§ **Given problem**
Rewrite the items starting with the line containing "You are a GUI" and going on through the last of the items, with "birthdate" replaced by "date of birth" and everything else unchanged. Leave the pictures out of your answer.

-- start of Available records --

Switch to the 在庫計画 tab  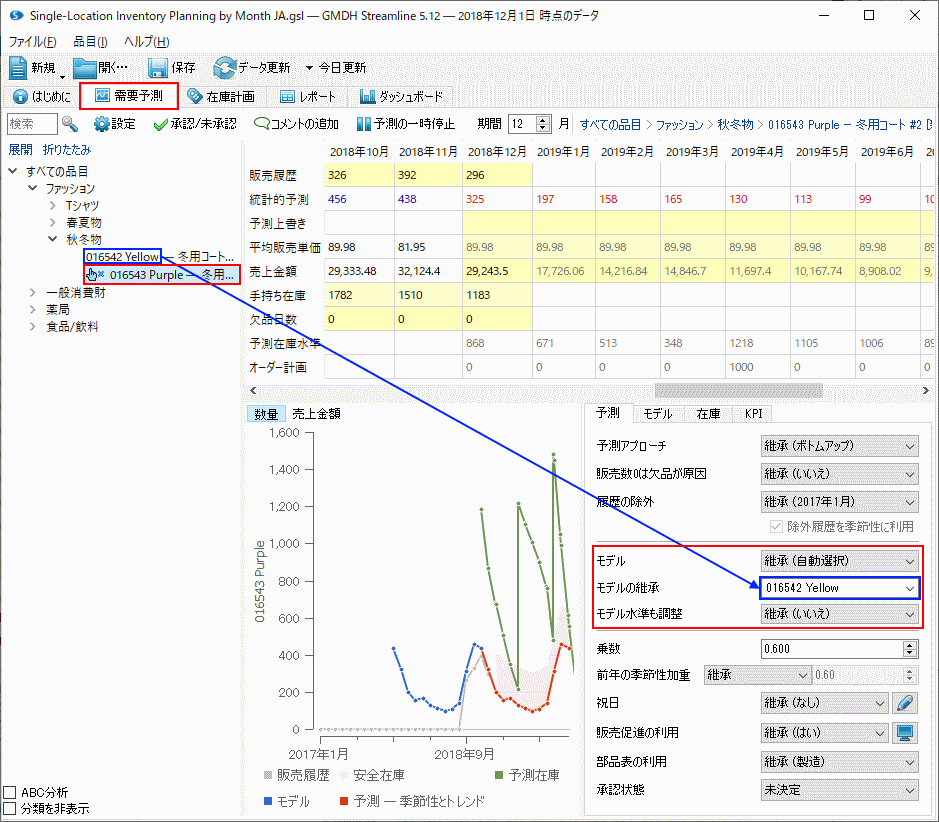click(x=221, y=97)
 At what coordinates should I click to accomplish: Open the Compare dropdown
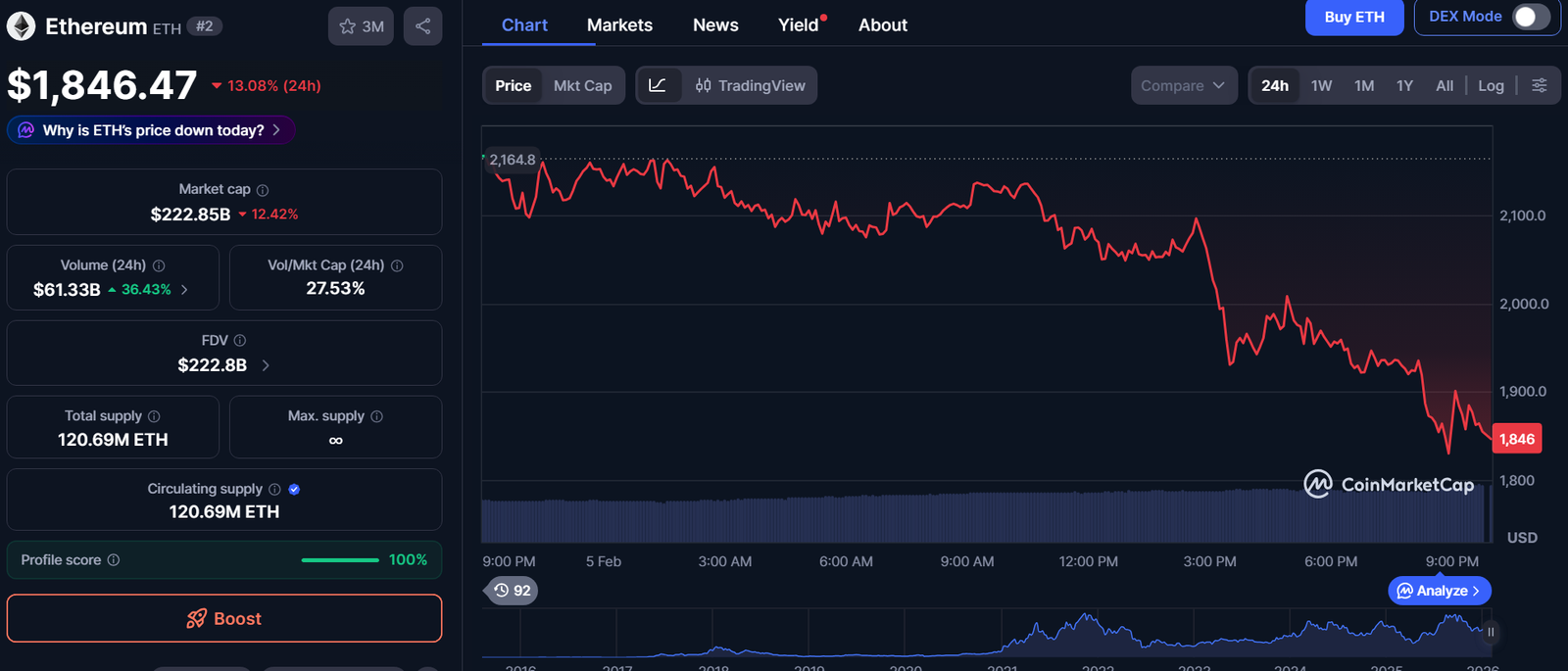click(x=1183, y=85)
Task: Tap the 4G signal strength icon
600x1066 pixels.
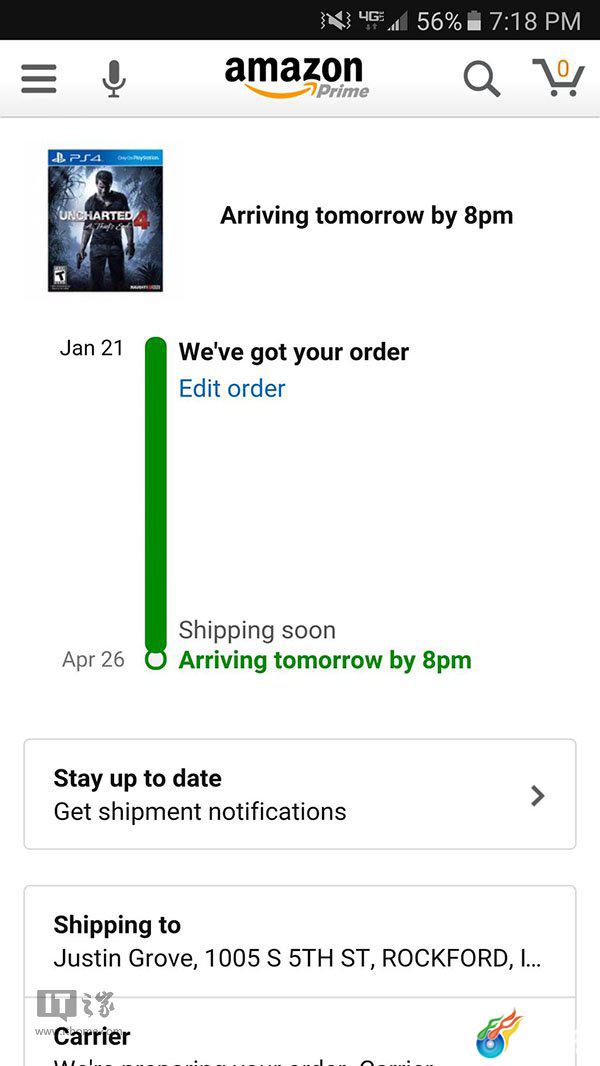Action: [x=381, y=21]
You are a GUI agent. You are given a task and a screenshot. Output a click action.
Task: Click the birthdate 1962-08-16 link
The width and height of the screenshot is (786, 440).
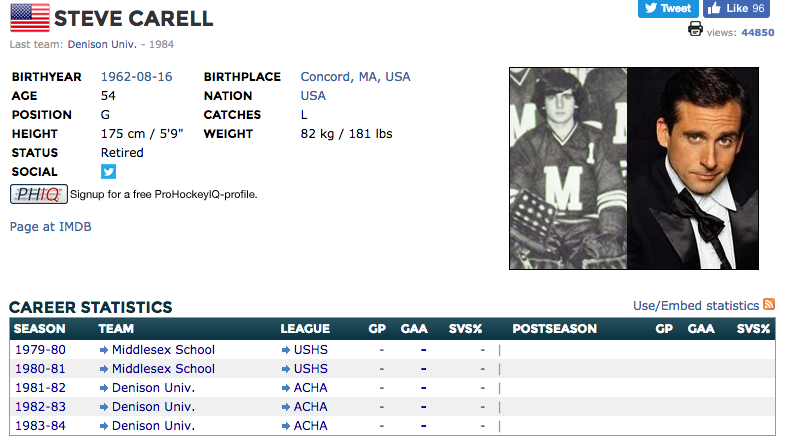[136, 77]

-- end of Available records --

§ **Result**
You are a GUI agent. You are given a task and a screenshot. Output a click action.
Task: Click the date of birth 1962-08-16 link
The width and height of the screenshot is (786, 440).
[136, 77]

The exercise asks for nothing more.